> Consigne 1
Répondez aux questions suivantes d'après la lettre à l'abbé Morellet, en marquant vos réponses (a), (b) et (c) :
(a) De quel lieu et de quel jour la lettre est-elle datée ?
(b) En combien de volumes l'édition du Dictionnaire de Commerce doit-elle paraître ?
(c) Quelle perte d'argent la lettre mentionne-t-elle ?
> Consigne 2
Rédigez la suite de la lettre à l'abbé Morellet en reprenant juste après sa dernière phrase.

> Texte source
7592. — À M. L’ABBÉ MORELLET.
À Ferney, 14 juillet.

J’ai reçu ces jours-ci, monsieur, le plan du Dictionnaire de Commerce : je vous en remercie. Il y aura, grâce à vous, des commerçants philosophes. Je ne verrai certainement pas l’édition des cinq volumes, je suis trop vieux et trop malade ; mais je souscris du meilleur de mon cœur : c’est ma dernière volonté. J’ai deux titres essentiels pour souscrire ; je suis votre ami, et je suis commerçant ; j’étais même très-fier quand je recevais des nouvelles de Porto-Bello et de Buenos-Ayres. J’y ai perdu quarante mille écus. La philosophie n’a jamais fait faire de bons marchés, mais elle fait supporter les pertes. J’ai mieux réussi dans la profession de laboureur ; on risque moins, et on est moralement sûr d’être utile.

> Entrées fournies
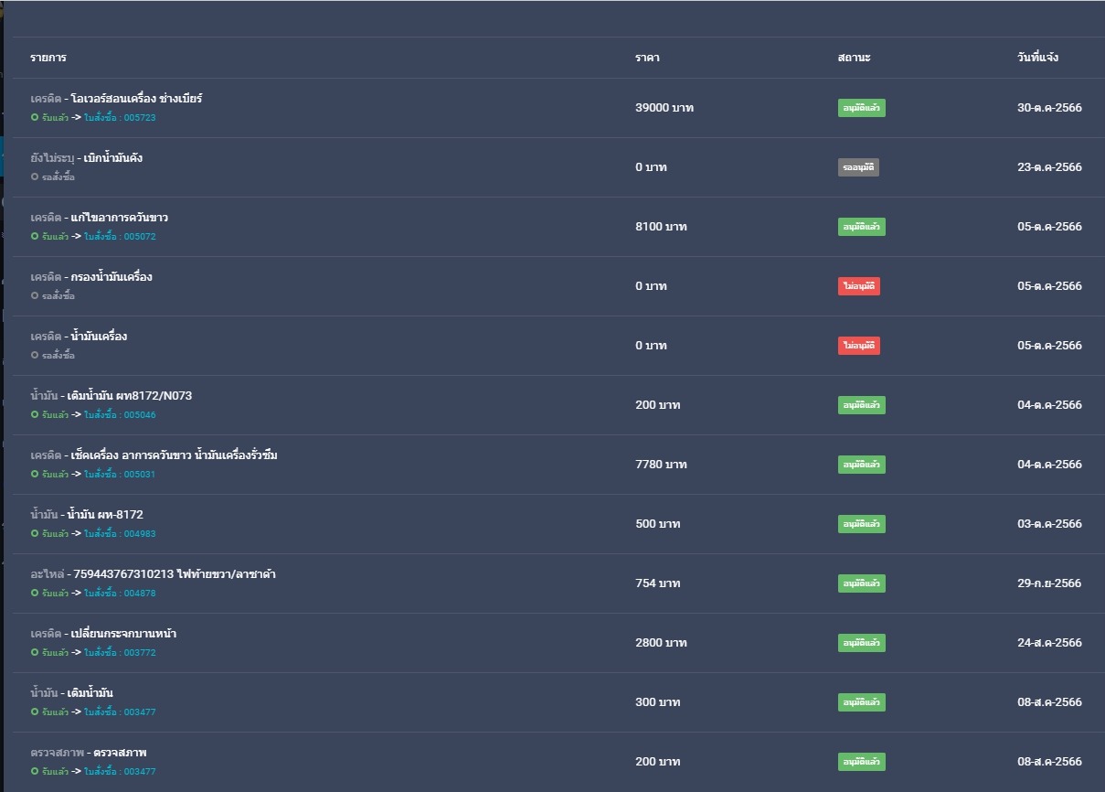Viewport: 1105px width, 792px height.
Task: Click the สถานะ column header
Action: pyautogui.click(x=854, y=58)
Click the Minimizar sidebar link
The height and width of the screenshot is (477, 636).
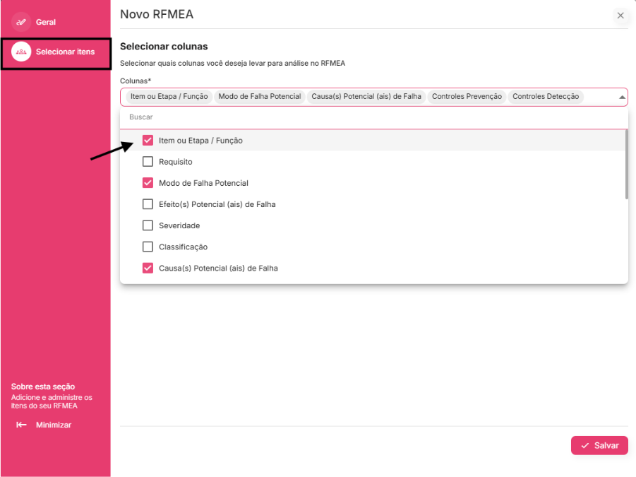(54, 425)
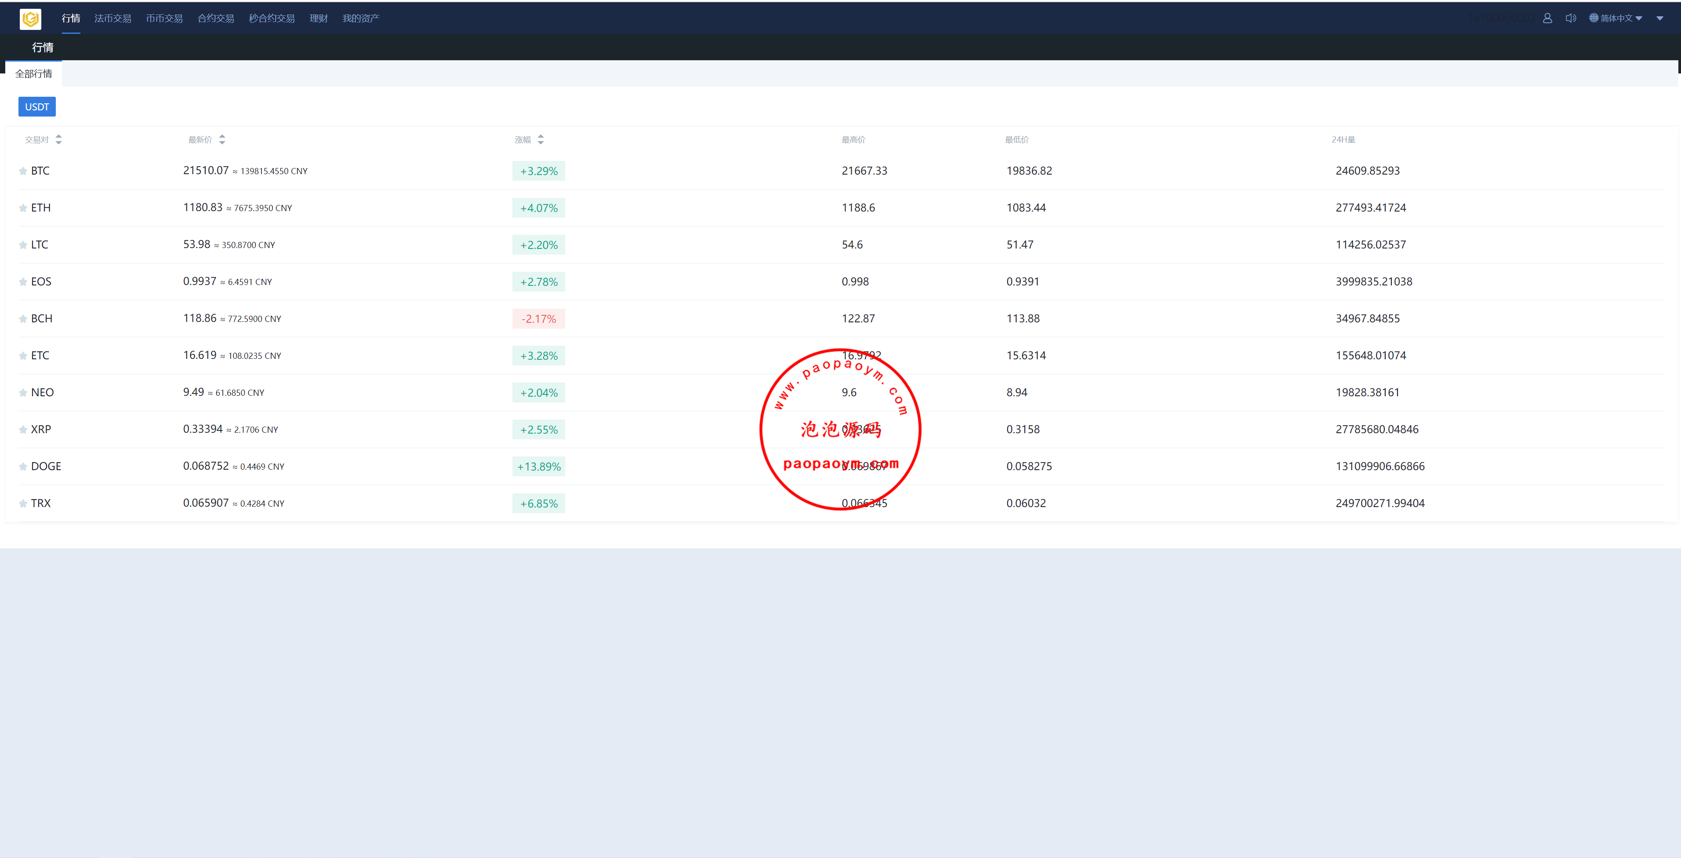Sort by 涨幅 column arrows

pyautogui.click(x=540, y=140)
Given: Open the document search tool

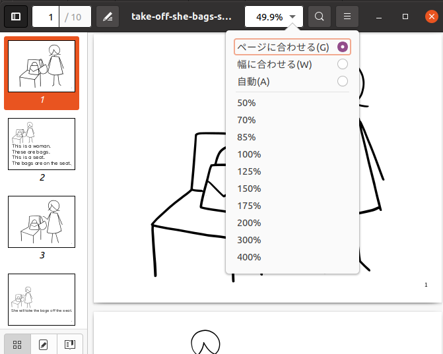Looking at the screenshot, I should 320,16.
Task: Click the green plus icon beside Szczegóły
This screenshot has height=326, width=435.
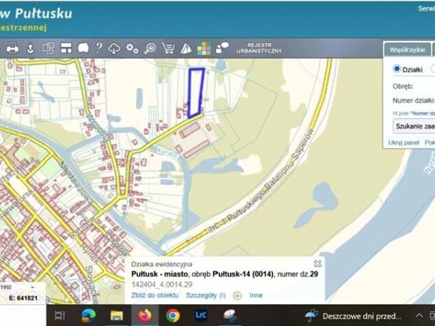Action: [237, 295]
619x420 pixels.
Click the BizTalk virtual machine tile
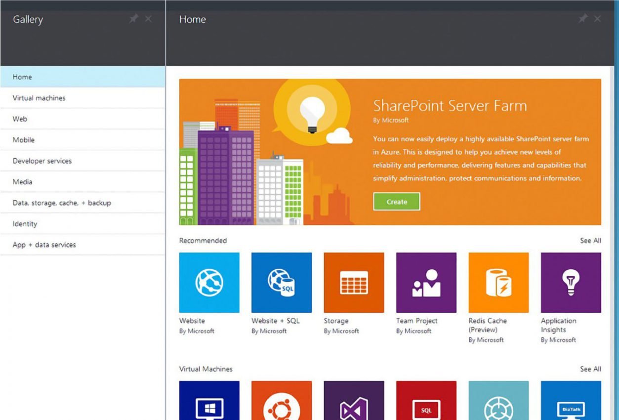tap(571, 400)
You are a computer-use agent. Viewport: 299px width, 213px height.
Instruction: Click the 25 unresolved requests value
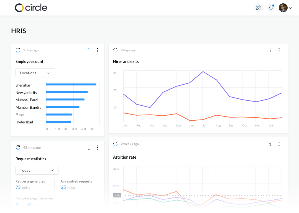[63, 187]
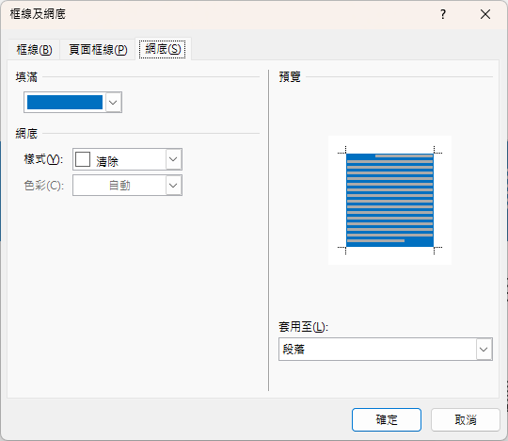Expand the 套用至 dropdown arrow
The width and height of the screenshot is (508, 441).
484,350
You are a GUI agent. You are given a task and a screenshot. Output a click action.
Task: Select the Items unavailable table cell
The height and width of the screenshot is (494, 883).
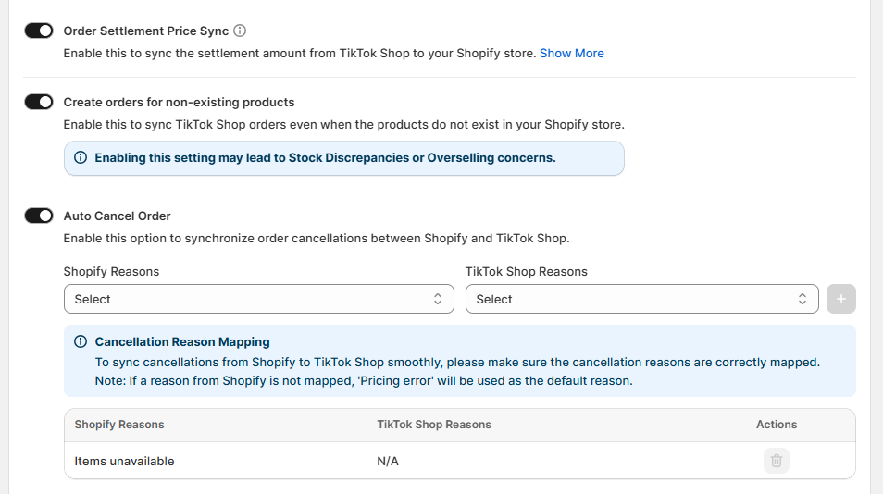[124, 461]
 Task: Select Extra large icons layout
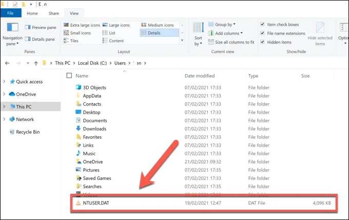point(81,25)
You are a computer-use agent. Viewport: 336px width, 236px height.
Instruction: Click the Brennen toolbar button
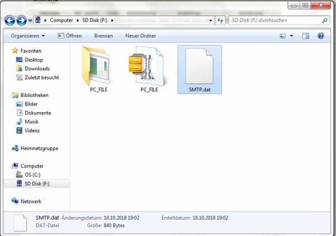point(103,36)
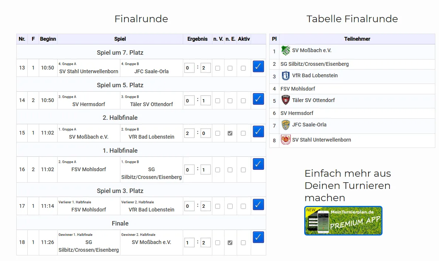Viewport: 439px width, 261px height.
Task: Toggle the n. E. checkbox for the Finale
Action: coord(230,243)
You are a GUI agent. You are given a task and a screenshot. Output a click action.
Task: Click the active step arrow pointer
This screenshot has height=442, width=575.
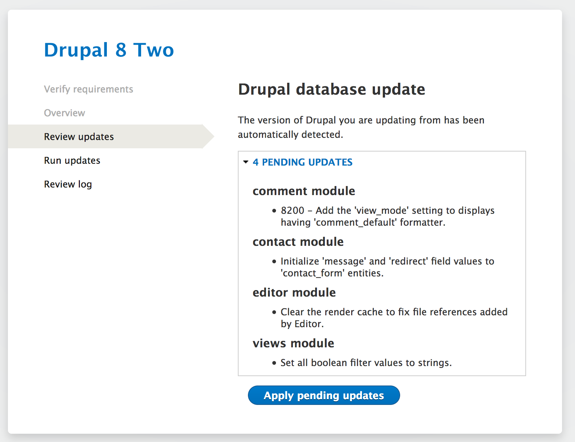tap(208, 136)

> Résultat attendu 1
(a) À Ferney, le 14 juillet.
(b) En cinq volumes.
(c) Une perte de quarante mille écus.

> Résultat attendu 2
Avouez qu’il est assez plaisant qu’un théologien, qui pouvait couler à fond saint Thomas et saint Bonaventure, embrasse le commerce du monde entier, tandis que Grozat et Bernard n’ont jamais lu seulement leur catéchisme. Certainement votre entreprise est beaucoup plus pénible que la leur ; ils signaient des lettres écrites par leurs commis. Je vous souhaite la trente-troisième partie de la fortune qu’ils ont laissée, cela veut dire un million de bien, que vous ne gagnerez certainement pas avec les libraires de Paris. Vous serez utile, vous aurez fait un excellent ouvrage :


Sic vos non vobis mellificatis, apes !

(Virg.)

Le commerce des pensées est devenu prodigieux ; il n’y a point de bonnes maisons dans Paris et dans les pays étrangers, point de château qui n’ait sa bibliothèque. Il n’y en aura point qui puisse se passer de votre ouvrage ; tout s’y trouve, puisque tout est objet de commerce.

Votre ami[1] et votre confrère en Sorbonne a donc quitté la théologie pour l’histoire, comme vous pour l’économie politique.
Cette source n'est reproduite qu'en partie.